— Start MATERIAL FOR THE TASK —

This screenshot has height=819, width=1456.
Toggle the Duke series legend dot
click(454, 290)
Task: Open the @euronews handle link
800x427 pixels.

— End MATERIAL FOR THE TASK —

| WORK TO BE COMPLETED |
Report how many lines of the data above contain the word "This". Give only the number.

| THE OUTPUT |
1